Intel has developed a version of the ATX power supply that will only deliver 12V in an effort to simplify the design of high end desktop PCs.
Systems based on the ATX12VO specification are set to launch later this year. Instead of providing 3.3V and 5V outputs from the power supply unit (PSU), the lower voltages will be generated from point of load DC-DC converters on the PC motherboard. Solid state disks and optical drives will take power from a new “side-mounted SATA power connector near the SATA data ports.”
As Intel owns Enpirion which makes chip-scale point of load DC-DC converters, this will be another component for Intel to ship to board makers alongside the processor and networking devices. But it also opens up the motherboard market for other chip-scale DC-DC converter makers.
The move has been driven by the new power states in high end PCs, says Intel. These Alternative Sleep Modes (ASM) such as Microsoft’s Modern Standby or the Lucid Sleep from Google Chrome have created new requirements at 0.55A and 1.5A load levels, and the ATX12VO specification has been developed to address these. Intel also says the number of times the PSU toggles on and off is expected to increase, and simplifying the connections to a single power line improves the reliability of the supplies.

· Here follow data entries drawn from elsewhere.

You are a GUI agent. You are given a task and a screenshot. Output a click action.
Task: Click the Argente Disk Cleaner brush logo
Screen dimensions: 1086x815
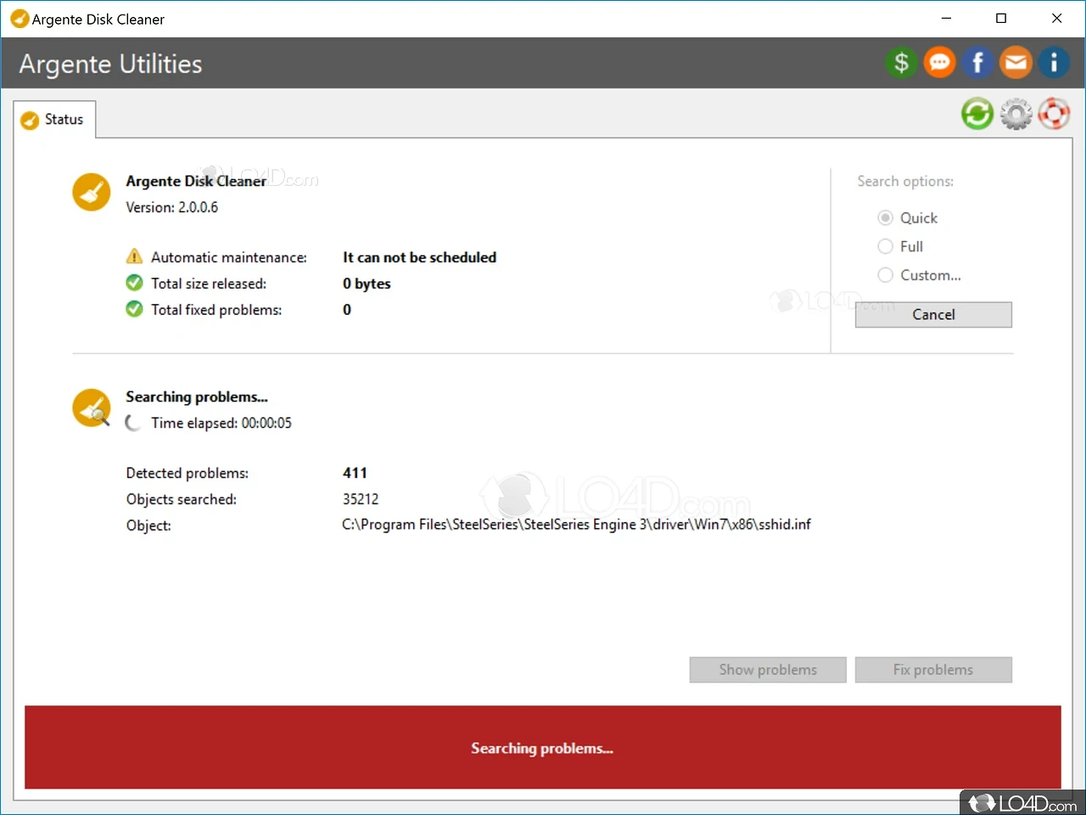point(91,192)
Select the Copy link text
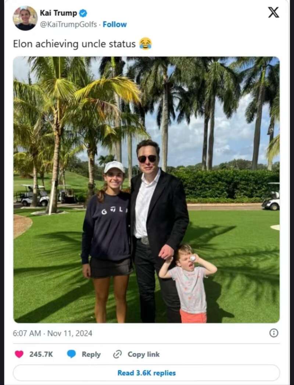Image resolution: width=294 pixels, height=385 pixels. point(144,354)
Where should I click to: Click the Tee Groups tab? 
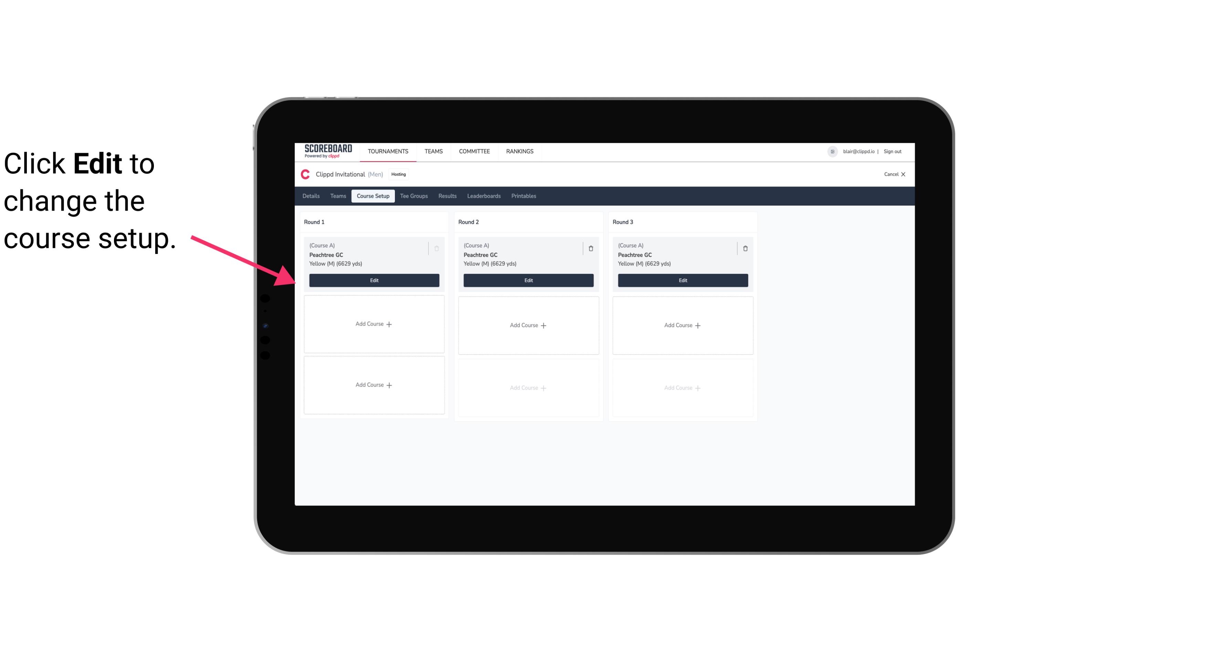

The new specification also includes new modular power connector designs for the different uses. The CPU connectors on the motherboard are with a 4pin (2x2) or 8pin (2x4) connector, while the graphics card needs a 6pin or 8pin connector, but use different pin locations and keying and so are not interchangeable.
Prototype systems were seen at the CES show in Las Vegas this month, and the ATX12VO specification is expected to be formally lanuched with production PSUs later this year.